Carlos Aquino quer levar o Grupo Aquinos a líder Europeu de mobiliário e espera fechar 2016 com 2 500 trabalhadores

Ter uma empresa na área industrial era um sonho desde criança de Carlos Aquino. “Deixei de estudar, contra a vontade da minha família, e fui trabalhar numa empresa da indústria, por coincidência, de sofás. Recordo-me que, para aprender a função, tive de pagar aos meus colegas para ficarem a ensinar-me fora de horas”, conta o homem que hoje dirige nas duas fábricas, em Tábua e Nelas, cerca de dois mil trabalhadores, que fabricam 3.500 sofás e entre quatro e cinco mil colchões por dia.
“Tive de pagar do meu bolso mas, passado algum te

mpo já fazia acordos com o meu patrão. Fazia trabalho pós-laboral e ele pagava-me também à parte esse valor. Já comecei a fazer negócio com o meu próprio patrão”, recorda Carlos Aquino, de sorriso nos lábios.

No concelho de Tábua, na zona centro do país, no distrito de Coimbra, com um empréstimo de cinco mil contos, a um juro de 38%, sem formação profissional, mas a trabalhar sem horários, fins-de-semana ou feriados, seis pessoas –  Carlos, os dois irmãos e as suas mulheres – deram vida ao sonho. A Aquinos nascia a 15 de Março de 1985.
“Nunca imaginei, em 31 anos, termos este crescimento, imaginava fazer uma fábrica de sofás, mas nunca imaginei chegar onde chegámos”, confessa. A Aquinos, que começou quando Carlos Aquino tinha 21 anos, cresceu, exportou e inovou.

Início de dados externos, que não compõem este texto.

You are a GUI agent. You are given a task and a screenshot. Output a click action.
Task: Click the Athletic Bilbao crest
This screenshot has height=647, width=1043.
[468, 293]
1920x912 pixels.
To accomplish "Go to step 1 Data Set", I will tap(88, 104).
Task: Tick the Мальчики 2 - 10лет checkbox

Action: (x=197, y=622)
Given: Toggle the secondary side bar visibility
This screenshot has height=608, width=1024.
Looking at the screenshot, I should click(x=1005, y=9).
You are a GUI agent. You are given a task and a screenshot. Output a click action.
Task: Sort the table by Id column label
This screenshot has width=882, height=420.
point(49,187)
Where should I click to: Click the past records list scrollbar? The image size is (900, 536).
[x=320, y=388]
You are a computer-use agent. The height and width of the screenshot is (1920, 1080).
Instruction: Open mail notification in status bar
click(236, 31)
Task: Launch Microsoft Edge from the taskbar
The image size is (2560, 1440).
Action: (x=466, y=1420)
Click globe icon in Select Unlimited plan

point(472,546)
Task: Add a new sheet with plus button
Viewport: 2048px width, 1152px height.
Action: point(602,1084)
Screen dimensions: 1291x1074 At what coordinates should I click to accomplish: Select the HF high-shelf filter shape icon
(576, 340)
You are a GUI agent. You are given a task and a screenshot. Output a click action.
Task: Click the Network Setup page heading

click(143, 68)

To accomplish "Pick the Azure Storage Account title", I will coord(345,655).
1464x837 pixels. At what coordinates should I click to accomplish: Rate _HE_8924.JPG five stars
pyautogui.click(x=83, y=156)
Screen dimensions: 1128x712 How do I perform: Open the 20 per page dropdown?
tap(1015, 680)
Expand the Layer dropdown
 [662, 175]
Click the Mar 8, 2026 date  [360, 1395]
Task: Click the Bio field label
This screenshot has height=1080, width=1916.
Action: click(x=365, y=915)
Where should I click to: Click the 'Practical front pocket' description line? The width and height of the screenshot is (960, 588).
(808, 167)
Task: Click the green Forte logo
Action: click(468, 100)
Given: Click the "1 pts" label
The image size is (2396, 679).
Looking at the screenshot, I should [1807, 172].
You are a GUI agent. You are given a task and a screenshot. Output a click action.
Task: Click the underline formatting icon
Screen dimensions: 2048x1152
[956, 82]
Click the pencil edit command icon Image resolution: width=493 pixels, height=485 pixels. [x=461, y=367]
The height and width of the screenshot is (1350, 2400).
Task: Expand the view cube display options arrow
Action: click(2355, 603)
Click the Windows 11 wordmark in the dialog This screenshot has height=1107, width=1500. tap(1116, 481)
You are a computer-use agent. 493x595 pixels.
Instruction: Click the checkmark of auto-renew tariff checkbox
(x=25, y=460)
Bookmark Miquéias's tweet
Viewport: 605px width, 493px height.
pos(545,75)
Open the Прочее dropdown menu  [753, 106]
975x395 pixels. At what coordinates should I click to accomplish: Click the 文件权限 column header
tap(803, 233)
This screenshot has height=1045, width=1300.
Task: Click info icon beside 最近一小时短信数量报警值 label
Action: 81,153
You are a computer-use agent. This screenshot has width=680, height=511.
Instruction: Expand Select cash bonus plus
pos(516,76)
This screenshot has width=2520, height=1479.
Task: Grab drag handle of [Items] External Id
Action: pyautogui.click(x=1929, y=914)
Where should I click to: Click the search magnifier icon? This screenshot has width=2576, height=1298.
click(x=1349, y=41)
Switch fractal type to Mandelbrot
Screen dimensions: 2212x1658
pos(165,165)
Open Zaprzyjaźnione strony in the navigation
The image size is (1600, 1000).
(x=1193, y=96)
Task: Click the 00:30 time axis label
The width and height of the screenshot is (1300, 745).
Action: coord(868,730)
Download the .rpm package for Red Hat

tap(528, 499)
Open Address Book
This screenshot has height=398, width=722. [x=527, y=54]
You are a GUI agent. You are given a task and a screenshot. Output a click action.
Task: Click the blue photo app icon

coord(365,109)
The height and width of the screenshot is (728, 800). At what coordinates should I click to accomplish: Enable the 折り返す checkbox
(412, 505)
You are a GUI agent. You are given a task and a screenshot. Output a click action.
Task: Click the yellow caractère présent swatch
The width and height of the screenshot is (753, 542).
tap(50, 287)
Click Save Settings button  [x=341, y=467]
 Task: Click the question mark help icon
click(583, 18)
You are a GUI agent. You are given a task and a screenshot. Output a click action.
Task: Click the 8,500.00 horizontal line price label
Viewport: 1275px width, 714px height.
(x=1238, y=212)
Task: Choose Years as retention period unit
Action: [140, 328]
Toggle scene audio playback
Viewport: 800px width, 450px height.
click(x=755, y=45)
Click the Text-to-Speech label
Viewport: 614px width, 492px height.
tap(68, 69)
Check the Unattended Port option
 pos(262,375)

E espera chegar ao fim de 2016 com 2.500 empregados, sendo já o maior empregador privado e o principal motor económico da zona centro. A facturação vai em 113 milhões de euros.
O caminho fez-se de sucessos e insucessos, mas sobretudo de trabalho, persistência e resiliência. “Começámos à procura de grandes clientes, grandes contas e vimos que o maior que havia na altura era o Ikea e começámos a tentar entrar. Foi difícil, sempre com os ‘nãos’ à frente, mas, depois de um esforço de cinco anos, tivemos um sim. A primeira factura que fizemos, por coincidência, foi para a loja que eles abriram e que têm em Lisboa”, conta.
Hoje a Aquinos exporta 92% de toda a produção e o grupo factura cerca de 125 milhões de euros. A crise não o assustou: ainda o entusiasmou a lançar-se em novos desafios. “Os grandes investimentos que fizemos nos últimos anos foram precisamente durante a crise. Tinha alguns amigos que me chamavam louco. Investimos, desde a crise para cá, talvez 80 milhões de euros. Chamavam-me louco. Hoje dizem: afinal estavas certo”, diz o aprendiz de estofador, que hoje é dono de um gigante do sector do mobiliário.
A empresa quer continuar a crescer de Portugal para o mundo, por construção ou aquisição de novas empresas. Neste momento, prepara-se para avançar com uma proposta de compra do grupo congénere francês Cauval, que está em processo de falência. Com um volume de negócios de 380 milhões de euros por ano, é um dos principais fabricantes de colchoaria de França e tem filiais na Alemanha, Itália, Reino Unido e China.
O sonho de Carlos Aquino é agora bem maior do que o da criança: “Todos temos um sonho e eu fiz ‘upgrades’ do meu sonho. Agora o sonho é um bocadinho diferente. Não é uma ambição desmedida. Gosto de andar ‘step by step’, mas o próximo passo é sermos líderes europeus, de forma destacada”.
A história é rica, mas, para o homem-forte dos sofás de Tábua, não houve dia como o primeiro. “O momento mais marcante foi o primeiro dia porque tocou mesmo, foi um sonho quase desde criança ter uma indústria. Na altura não pensei se seria de sofás ou outra coisa. Esse dia ainda hoje o recordo como se fosse ontem”.